Wir bekennen uns zur Universalität der Menschenrechte als Grundlage einer freien Gesellschaft. Wir wollen eine EU, die entschieden gegen Menschenrechtsverletzungen, Unterdrückung und gruppenbezogene Feindlichkeit vorgeht, eine enge Zusammenarbeit mit den Menschenrechtsinstitutionen des Europarates, der Organisation für Sicherheit und Zusammenarbeit in Europa und den Vereinten Nationen pflegt und beim Schutz des Völkerrechts eine Vorreiterrolle einnimmt. Wir wollen, dass bei Strafverschärfungen gegen Lesben, Schwule, Bisexuelle, Trans-, Intersexuelle und queere Menschen die Entwicklungszusammenarbeit im Dialog mit NGOs vor Ort auf den Prüfstand gestellt und gegebenenfalls die Budgethilfe gestrichen sowie die Zusammenarbeit mit staatlichen Einrichtungen beendet wird. Das Parlament kann politischen Druck erzeugen, indem es die Kommission auffordert, bei Strafverschärfungen oder konkreten Menschenrechtsverletzungen aktiv zu werden, indem es entsprechende Resolutionen verabschiedet. So geschehen zuletzt im April letzten Jahres gegenüber Uganda.

Stichwort queere Flüchtlinge. Sie kommen wieder verstärkt aus den Kriegsgebieten. Es gibt persönliche Übergriffe in Flüchtlingsunterkünften, viele haben schwere Traumatisierungen zu überwinden. Wie kann man erreichen, dass queere Menschen in der EU konsequent Asyl erhalten? Wo bleibt da die einheitliche Gesetzgebung? Wo liegt die Aufgabe beim Staat und wo bei der Community?

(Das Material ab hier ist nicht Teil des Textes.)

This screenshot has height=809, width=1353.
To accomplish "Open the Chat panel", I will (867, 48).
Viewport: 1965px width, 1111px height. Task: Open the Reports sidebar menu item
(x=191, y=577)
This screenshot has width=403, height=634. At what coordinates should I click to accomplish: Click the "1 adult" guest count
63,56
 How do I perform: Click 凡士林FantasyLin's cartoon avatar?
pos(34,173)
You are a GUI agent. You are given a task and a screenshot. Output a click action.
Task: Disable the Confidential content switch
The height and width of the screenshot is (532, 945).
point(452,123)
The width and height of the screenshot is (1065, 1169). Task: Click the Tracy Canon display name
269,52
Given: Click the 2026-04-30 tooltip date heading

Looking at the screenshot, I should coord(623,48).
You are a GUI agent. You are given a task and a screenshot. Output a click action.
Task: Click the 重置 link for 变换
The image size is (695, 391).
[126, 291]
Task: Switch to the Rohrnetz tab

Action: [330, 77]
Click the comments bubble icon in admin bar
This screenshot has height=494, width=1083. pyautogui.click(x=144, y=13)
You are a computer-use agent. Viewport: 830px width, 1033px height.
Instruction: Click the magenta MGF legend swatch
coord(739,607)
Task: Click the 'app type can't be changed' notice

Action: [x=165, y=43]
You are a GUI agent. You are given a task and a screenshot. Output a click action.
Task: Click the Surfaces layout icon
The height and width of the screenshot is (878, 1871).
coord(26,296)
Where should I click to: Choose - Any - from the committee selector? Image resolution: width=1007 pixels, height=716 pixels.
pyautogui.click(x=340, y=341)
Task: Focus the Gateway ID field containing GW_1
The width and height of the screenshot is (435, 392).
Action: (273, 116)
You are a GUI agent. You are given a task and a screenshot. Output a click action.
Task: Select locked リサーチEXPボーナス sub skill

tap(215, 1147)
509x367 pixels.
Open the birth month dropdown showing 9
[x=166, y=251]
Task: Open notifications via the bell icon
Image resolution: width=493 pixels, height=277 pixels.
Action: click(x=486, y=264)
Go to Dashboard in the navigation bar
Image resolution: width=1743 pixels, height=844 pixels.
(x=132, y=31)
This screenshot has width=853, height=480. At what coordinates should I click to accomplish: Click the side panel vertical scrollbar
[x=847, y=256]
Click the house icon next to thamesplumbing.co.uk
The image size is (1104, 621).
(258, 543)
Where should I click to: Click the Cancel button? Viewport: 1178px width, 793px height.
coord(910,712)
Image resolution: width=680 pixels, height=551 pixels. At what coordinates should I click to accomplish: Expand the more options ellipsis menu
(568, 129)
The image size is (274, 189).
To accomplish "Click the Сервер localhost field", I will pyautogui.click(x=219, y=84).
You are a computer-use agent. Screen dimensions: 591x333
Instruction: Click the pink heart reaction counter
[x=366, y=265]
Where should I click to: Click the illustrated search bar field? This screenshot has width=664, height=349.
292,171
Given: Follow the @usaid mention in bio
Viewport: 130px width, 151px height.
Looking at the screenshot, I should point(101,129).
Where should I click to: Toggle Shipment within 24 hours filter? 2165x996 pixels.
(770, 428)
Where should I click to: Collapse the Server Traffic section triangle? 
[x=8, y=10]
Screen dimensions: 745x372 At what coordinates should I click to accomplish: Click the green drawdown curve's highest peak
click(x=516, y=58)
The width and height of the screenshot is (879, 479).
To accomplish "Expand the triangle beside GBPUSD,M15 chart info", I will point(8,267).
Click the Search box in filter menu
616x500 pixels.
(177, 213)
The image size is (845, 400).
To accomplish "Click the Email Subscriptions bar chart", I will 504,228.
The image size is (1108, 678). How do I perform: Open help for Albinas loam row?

Bei der Reform des Gemeinsamen Europäischen Asylsystems, die bald im Europäischen Parlament abgestimmt werden muss, werden queere Menschen mitgedacht. Wenn ihnen in ihrem Heimatland Verfolgung oder ernsthafte Schädigung droht, haben sie Anspruch auf Asyl. Außerdem ist in der Asylverfahrensverordnung die Verfolgung von queeren Menschen eines der Kriterien für die Einordnung von Drittstaaten als sichere Herkunftsländer. In der Richtlinie über die Aufnahmebedingungen werden sie auch gesondert bedacht. Hier wird also auf eine einheitliche Gesetzgebung hingearbeitet. Ich ermutige die Community, den Gesetzgeber weiter auf LSBTIQ-feindliche Vorurteile und konkrete Missstände in der europäischen Asylgesetzgebung aufmerksam zu machen.